Updated on December 30, 2008

Enough With Your Jibber Jabber - Tell Me How I Can Get That Fool That Stole My Content!

Now granted, often when your content is stolen you won't get accreditation and you may not get a back link. This is the worst case of content theft, and it offers very little value for you. However, for every person who steals in this fashion, there are more who will give you back links and accreditation. If you wish to fight those who steal and offer nothing in return, you can always contact the host of the site and report the owner for stolen content. This is often quite effective in having stolen content removed. Learn how to run a 'whois' search on domains. This will provide you with the domain registrar at the very least, and at best, with the name and address of the site owner. You can then take direct, real world action against the offender.

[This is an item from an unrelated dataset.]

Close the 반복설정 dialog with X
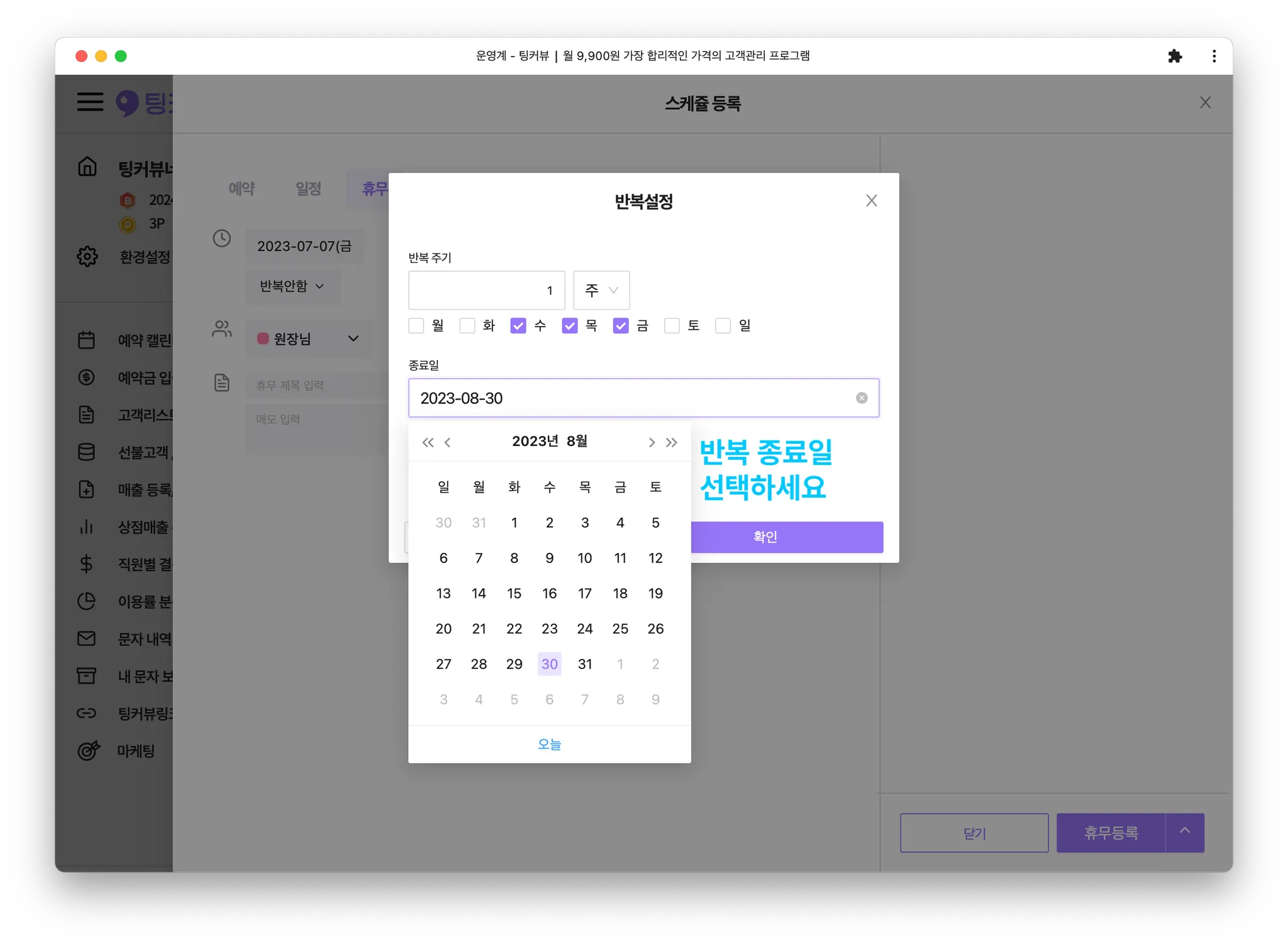The width and height of the screenshot is (1288, 945). [871, 201]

Copyright protection is a huge issue online. Producers of content, such as my fellow writers at Hub Pages, and those writers who work on sites around the globe are constantly facing the problem of plagiarism, scraping, and stealing. Many are incensed to find their work appearing on other sites, finding it hard to believe that such blatant and unapologetic theft could exist in such an open medium. Unfortunately, this is the reality that we all have to contend with. The good news is that protecting your content may not be the key to success it once was. Our works no longer exist in a physical world, instead they have been released online where they take on lives of their own, spreading, becoming popular if we are lucky, and generally getting wildly out of control.

A Brave New World

First, the bad news. Major music studios can't protect their content online and they have budgets stretching into the billions. As a small producer of content you are never going to be able to control your content either. As soon as you accept that the playing field has changed forever, you will be able to take advantage of the opportunities which this new world offers writers.

We no longer own our content in the traditional sense. Sure, if someone steals your content and blatantly makes millions from it you can still sue, but more realistically it is likely that your content will be scraped and stolen by small timers. Fortunately this can actually work to your advantage.

Introducing Your Friend - The Back Link

Back links rule the Internet and are the currency by which sites thrive or fail. (Search engines measure how good a site is by how many people link back to it.) By putting links into your copy, you are automatically creating back links when it is stolen. If it is stolen by the dreaded site with higher PR than yours and begins to rank better than you in search engines, guess what? You just got a relatively high value link. You need those links more than you needed your content to remain yours, languishing in obscurity in some little visited corner of the Internet.

Encourage Thieves

That's right. By encouraging thieves you encourage the spread of your ideas, and the spread of your ideas is what will ultimately make you profitable and successful. There are billions of sites on the Internet, and people will only ever visit a very small number of them. The more your work and ideas spread (with accreditation, of course), the more likely it is that you will develop a following of your own. Once you develop this following you will actually become less vulnerable to content theft.

It is usually relatively small time writers who are most vulnerable to theft. Because they are unknown, when their copy is stolen nobody notices. People who have spend time building a social profile online, who have shared their ideas and yes, their content widely (sometimes unintentionally), are the ones who find people coming out of the woodwork to fight for them when something is stolen.

Copying isn't the enemy – obscurity is.